The Inner World of Insurance
The 1966 science fiction movie, Fantastic Voyage, was about a tiny submarine, crewed by a team of medical experts, which was shrunken to microscopic size and injected into the bloodstream of a man to save his life. Well, we’re not quite that far yet, but medical sensors will soon be available that can be swallowed by a patient to monitor their medicine intake to ensure they are sticking to their treatment plan. General Practitioners (GPs) and carers will be able to remotely monitor their patients, and undertake the appropriate interventions without the need for hospitalization. When you consider the pressures that healthcare professionals are currently beset with, especially GP waiting times, this type of innovation could have a fundamental impact on the relationships we have with our healthcare service.
For example, waiting times for a GP appointment had increased to 13 days in April 2015 from 9 days just 1 year earlier. As our population continue to grow, it is placing greater demands on GPs. The healthcare sector is struggling to find ways of maintaining appropriate insight into people’s health. The overriding and pressing objective – given a growing, ageing population – is the provision of proactive, rather than reactive medical care; prevention rather than cure. It’s also of great importance that the principles of personal, one-to-one attention to an individual’s health do not get disregarded in searching for solutions to the patient deluge.
Solutions are indeed emerging that hold the promise of making healthcare a far more personal matter than it is today and this is where it gets interesting for the insurance industry.
Forget about wearable devices – it could soon be about ingestible devices
A group of London based Scientists originally created the ingestible sensor (a micro-chipped pill) which detects how a patient’s medicine is being consumed, and sends information about the patient, including rest, body angle and activity patterns, to a small patch attached to the skin like a plaster. The patch relays this information to the subject’s mobile phone via bluetooth. The individual then approves distribution of the information to his or her GP or Carer; remaining in full control of personal data. Proteus (funnily enough the name of the tiny submarine in Fantastic Voyage) is currently going through the review and approval process with the FDA.

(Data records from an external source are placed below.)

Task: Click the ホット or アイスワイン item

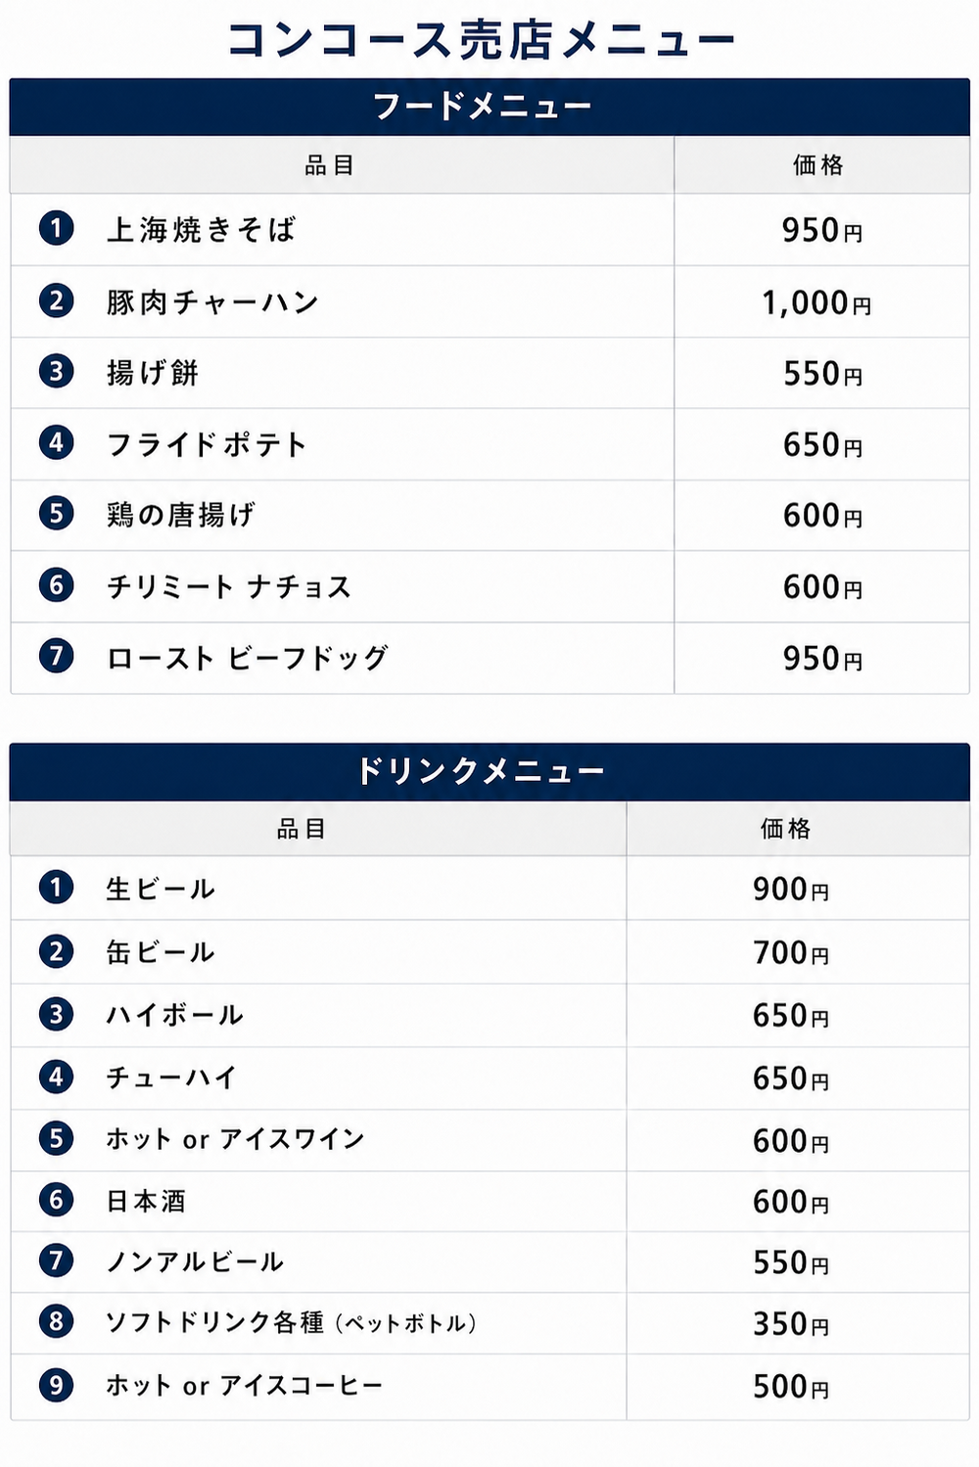Action: point(235,1138)
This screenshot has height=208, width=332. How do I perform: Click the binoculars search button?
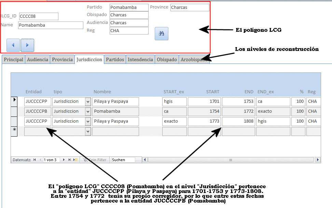click(x=162, y=33)
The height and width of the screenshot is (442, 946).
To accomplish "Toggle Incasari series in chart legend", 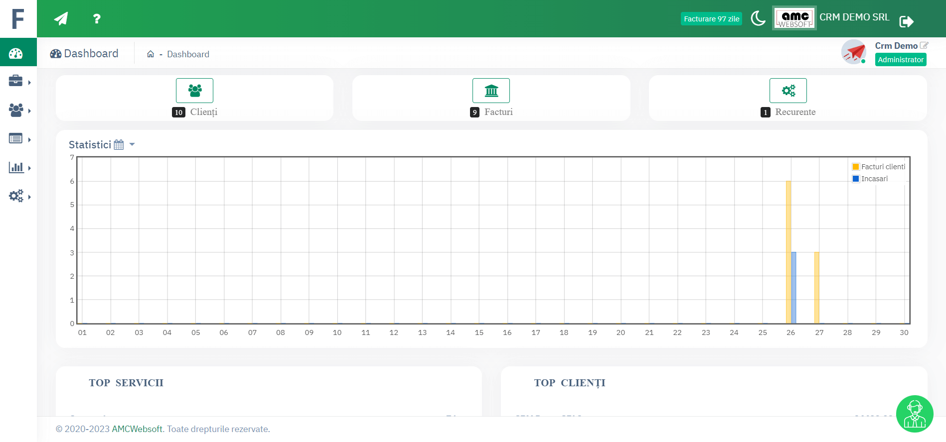I will [x=874, y=179].
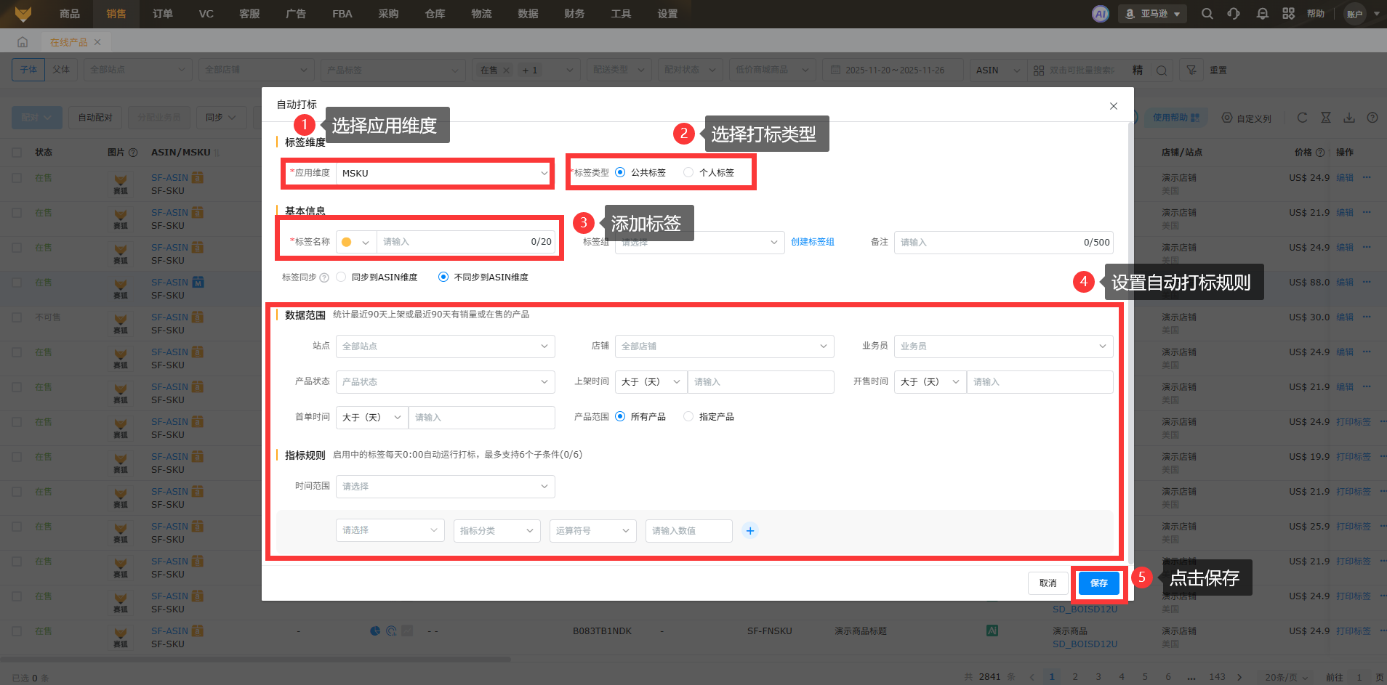Click the 备注 input field
Viewport: 1387px width, 685px height.
pyautogui.click(x=989, y=243)
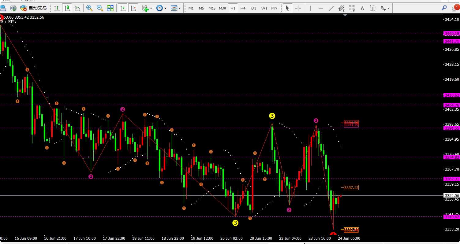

Science fiction really is becoming science fact. I am looking forward to seeing this type of technology entering the market as long as the regulators can keep up.
The future of insurance: according to a seven-year-old
Looking at these advances made me start thinking about what sort of future my seven-year-old daughter is skipping into. If IoT sensors will be used to generate personalized healthcare, insurance policies and even appropriate ‘management’ plans, then there’s every chance she’ll have one; might be a great gift for her eighteenth but I suspect things might change well before then.
Imagine how it might pan out…what will my daughter’s reaction be to the notion of ingesting a sensor?
I can foresee wearable sensors becoming as integral a part of her daily life as her mobile will, and as mobiles are to everybody today. She’ll be monitoring multiple aspects of her inner workings, to make sure she’s being active enough, balancing her diet for optimum health benefits, stress-level and general emotional well-being.
So here comes a generation that will regard the management of its own health as a natural way of living. My daughter and her peers will relate differently to the healthcare system in the future. It won’t be a last resort place to turn to when things go wrong; it will be a natural partner to keep things going right. Healthcare will be proactive, not reactive.
Data in daily life
Insurance companies have a financially vested interest in how customers are looking after or abusing their bodies. The information could be used to determine their past health ‘management’ to offer an appropriate policy or look to refine their policy definitions accordingly in response to certain behavioural choices or inclinations a customer makes or shows.
You could imagine a time when these sensors are installed in the same way the telematics are currently growing in the automotive market, rewarding careful drivers and increasing the costs of cover for those who have a less cautious approach to road safety. The sensors will be producing a mountain of rich and highly personal data that GPs, Carers, Insurance and Healthcare organisations will have to connect with.